Shengbai Zhang, Ph.D.

Kodosky Constellation Professor
Department of Physics, Applied Physics, and Astronomy
Rensselaer Polytechnic Institute


Simulating Real Materials for Our Energy Future

High-performance computing and the development of first-principles methods have enabled the study of physicochemical properties of complex real materials with precision. In this talk, I will give a few recent examples where theory empowered by computer simulation has made it possible to predict new materials and/or material properties. In solar cell materials, we now understand how bistable impurity clusters in low-cost materials may exist and cause premature non-radiative recombination of photogenerated carriers. In hydrogen storage, we predicted a non-conventional chemical binding mechanism between hydrogen molecules and active metal sites. Recent experiments confirmed the existence of such binding, which may one day provide a viable solution to onboard hydrogen storage. The rapid growth of high-performance computing not only empowers available theories, it also demands for more accurate and more powerful theories to solve more complex future problems. In this regard, I will discuss some recent developments to incorporate weak van der Waals interactions into generalized gradient approximation without much added computation efforts. I will also discuss accelerated molecular dynamics that extends the simulated physical time by orders of magnitude to unravel rare events during the simulation.

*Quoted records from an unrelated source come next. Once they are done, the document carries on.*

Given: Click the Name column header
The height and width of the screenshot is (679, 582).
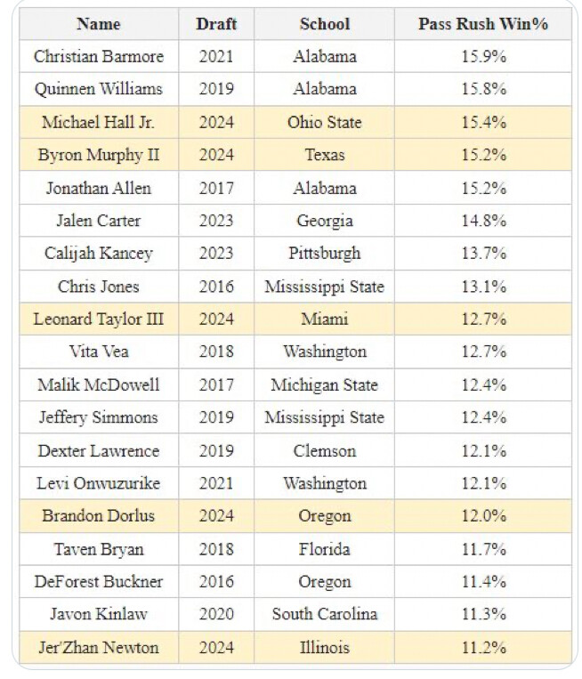Looking at the screenshot, I should (98, 24).
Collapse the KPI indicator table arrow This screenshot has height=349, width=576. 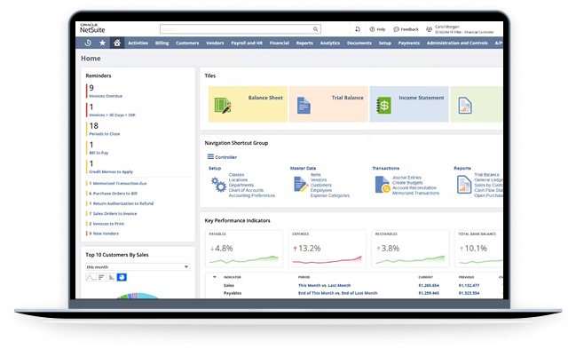coord(215,277)
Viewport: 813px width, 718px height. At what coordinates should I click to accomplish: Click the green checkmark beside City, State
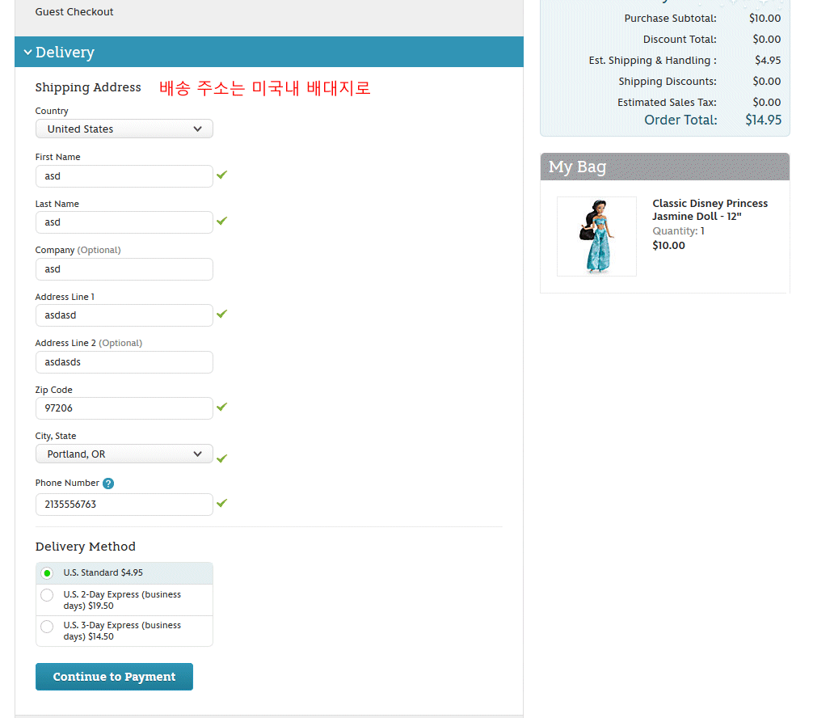coord(221,458)
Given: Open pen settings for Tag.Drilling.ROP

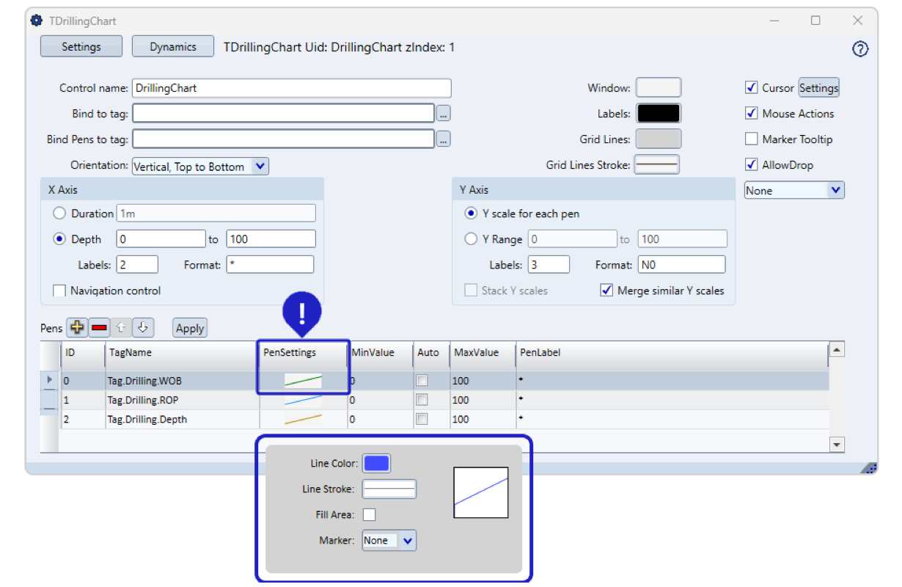Looking at the screenshot, I should [x=303, y=400].
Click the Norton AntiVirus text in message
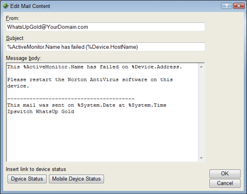Screen dimensions: 247x194 [93, 79]
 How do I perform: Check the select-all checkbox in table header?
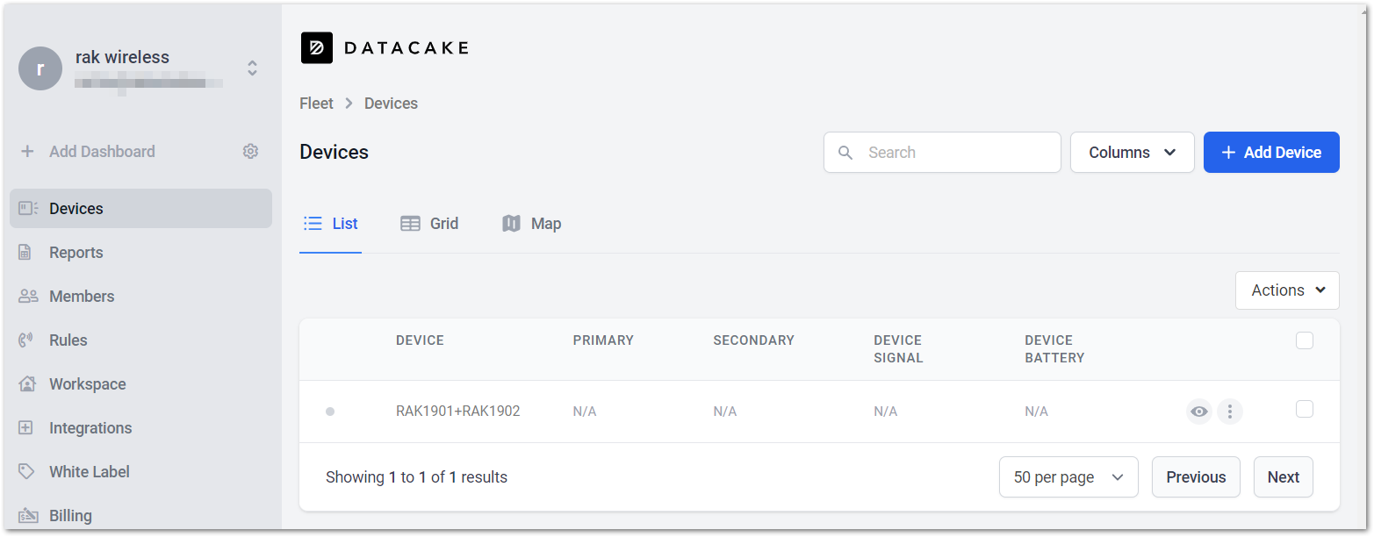(x=1305, y=340)
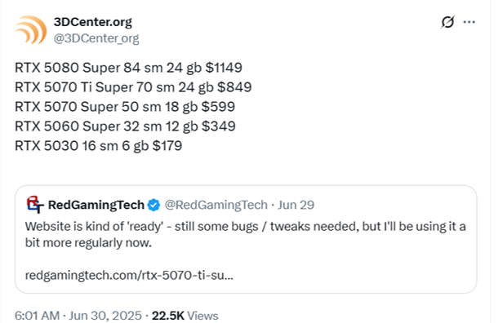Open the quoted post's Jun 29 date

click(296, 205)
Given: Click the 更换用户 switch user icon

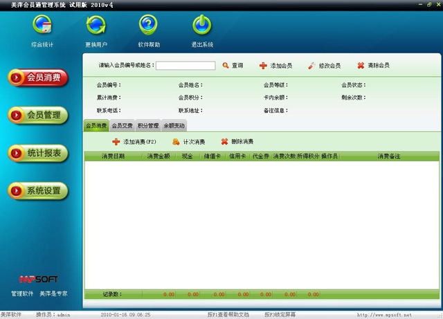Looking at the screenshot, I should pyautogui.click(x=96, y=26).
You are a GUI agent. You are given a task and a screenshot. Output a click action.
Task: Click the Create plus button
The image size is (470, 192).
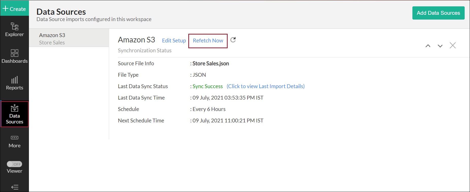(14, 9)
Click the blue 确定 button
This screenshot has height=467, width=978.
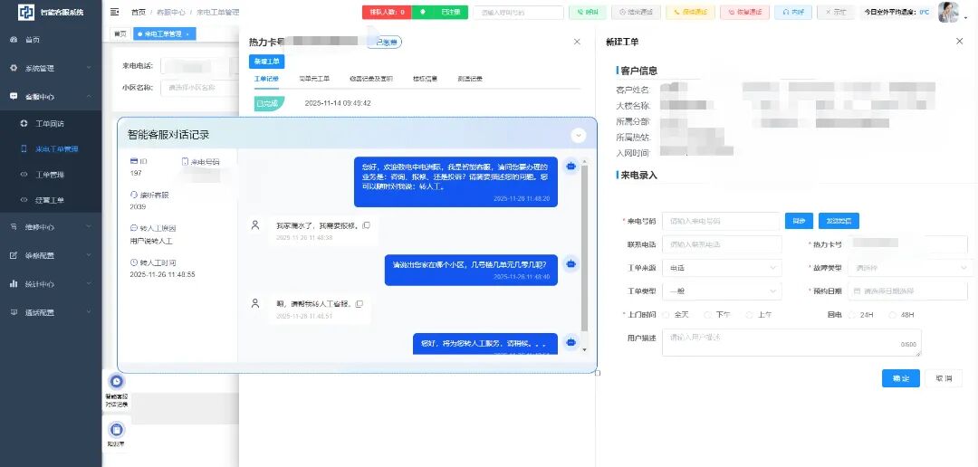click(900, 378)
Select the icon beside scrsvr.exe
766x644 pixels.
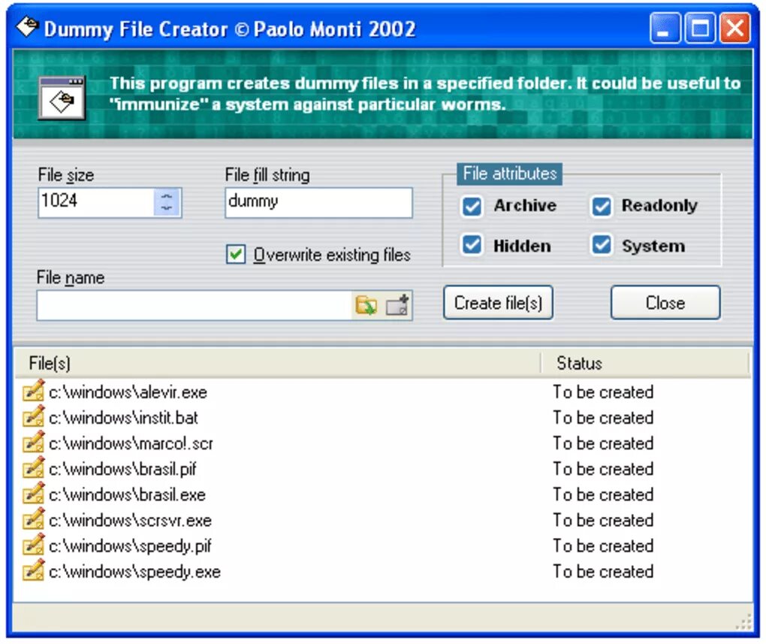(32, 520)
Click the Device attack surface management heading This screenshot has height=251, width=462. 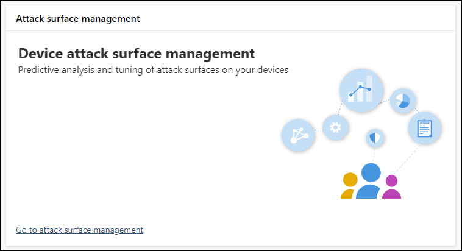[x=137, y=53]
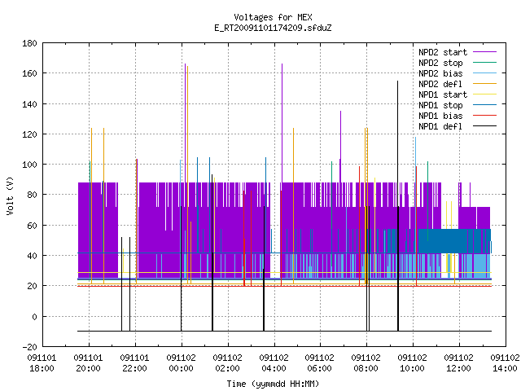The width and height of the screenshot is (521, 391).
Task: Click the Volt (V) y-axis label
Action: (11, 196)
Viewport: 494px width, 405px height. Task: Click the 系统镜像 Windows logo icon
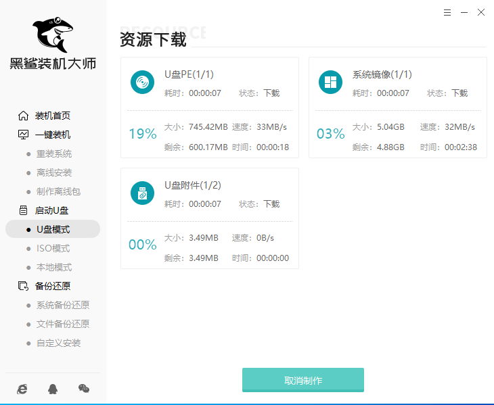tap(330, 82)
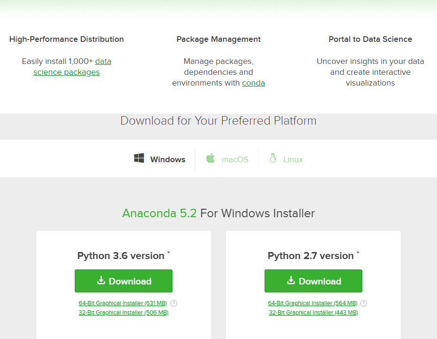Image resolution: width=437 pixels, height=339 pixels.
Task: Click the Windows logo icon
Action: pyautogui.click(x=139, y=158)
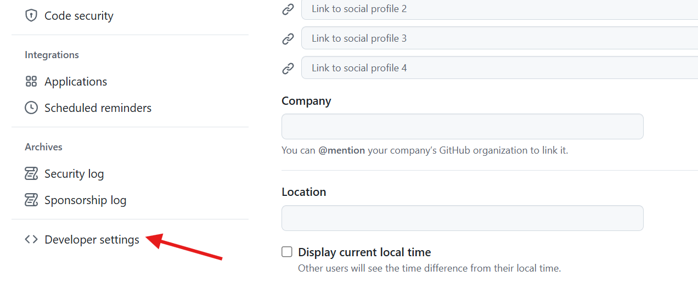Click the Security log icon

(31, 174)
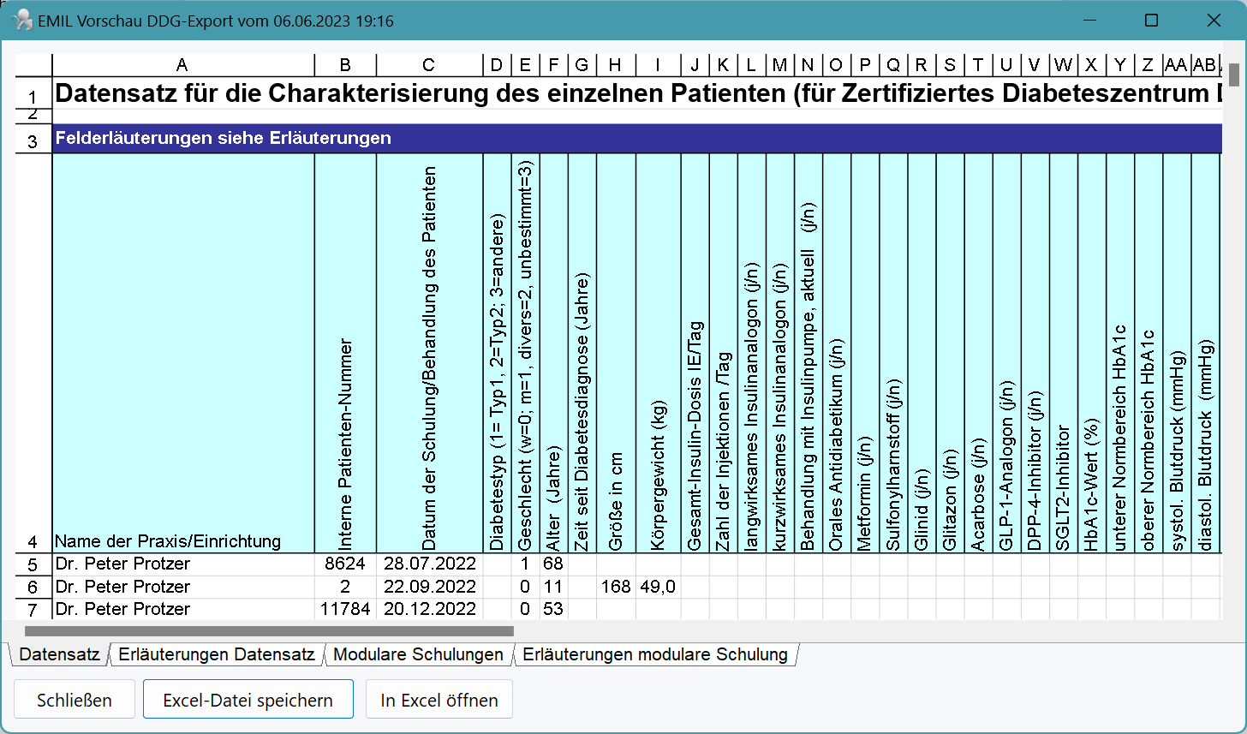The height and width of the screenshot is (734, 1247).
Task: Close the window with the X button
Action: (x=1214, y=21)
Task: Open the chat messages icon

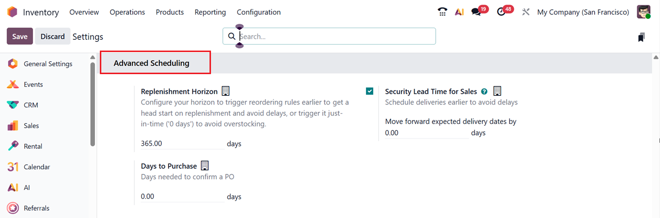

Dr. Zhang received his Ph.D. degree in Physics from University of California at Berkeley in 1989. He has broad theoretical research background in computational materials physics ranging from the development of first-principles GW method, semiconductor surface/interface structures, growth and atomic ordering, phase transition under pressure, to metastable defects and properties of defects/impurities in semiconductors. For 17 years, he has been working on materials physics and chemistry for energy applications. These include the development of non-equilibrium doping theory for wide gap semiconductors, novel nanostructures such as icosahedral semiconductor quantum dots, hydrogen storage in organometallic materials, pH theory of solution, organic/inorganic interfaces, water splitting, and lithium batteries.

updated: 2008-09-16